Passage for review:
"""
An Austrian artist who became known as the ‘enfant terrible’ of art for shows that featured dead animals and lashings of blood has died aged 83.
Hermann Nitsch died at a hospital in the Austrian town of Mistelbach on Monday after a serious illness, his wife said.
Nitsch, born in Vienna on Aug. 29, 1938, was versatile – with performance art, painting, sculpting and composing among his activities.
He was a co-founder of Viennese Actionism and best known for his Theater of Orgies and Mysteries, conceived as a visceral synthesis of the arts.
It peaked with a ‘6-day Play’ in 1998, featuring more than 3,400 gallons of wine, hundreds of liters of blood, a kilogram of grapes and tomatoes, several animal carcasses and musical accompaniment.
"""
Data provided:
"""
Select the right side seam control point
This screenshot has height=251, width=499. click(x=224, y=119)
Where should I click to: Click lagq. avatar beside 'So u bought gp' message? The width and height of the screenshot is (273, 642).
"""
Activity list:
(a) Answer these questions using the passage on Hermann Nitsch, one line each:
(i) In which town did Nitsch die?
(ii) Which art movement did he co-found?
(iii) In what year did the ‘6-day Play’ take place?
(b) Extend the passage on Hermann Nitsch with one short paragraph that follows on from its last sentence.

Responses by item number:
(a)
(i) Mistelbach
(ii) Viennese Actionism
(iii) 1998

(b)
Nitsch was part of the ‘Actionists’, a radical 1960s avant-garde movement known for skinning animal carcasses, tying up human bodies and using blood, mud and urine in their works.
His works and performances drew plenty of criticism.
In 1966, police in London were called to one of Nitsch’s performances at a venue on Fleet Street after a dead lamb was disembowelled live on stage, prompting complaints from witnesses.
And in 2017, Nitsch held a controversial live art show in Hobart Tasmania which featured a dead bull and its bloody entrails, along with performers who had been made to look as though they had been crucified.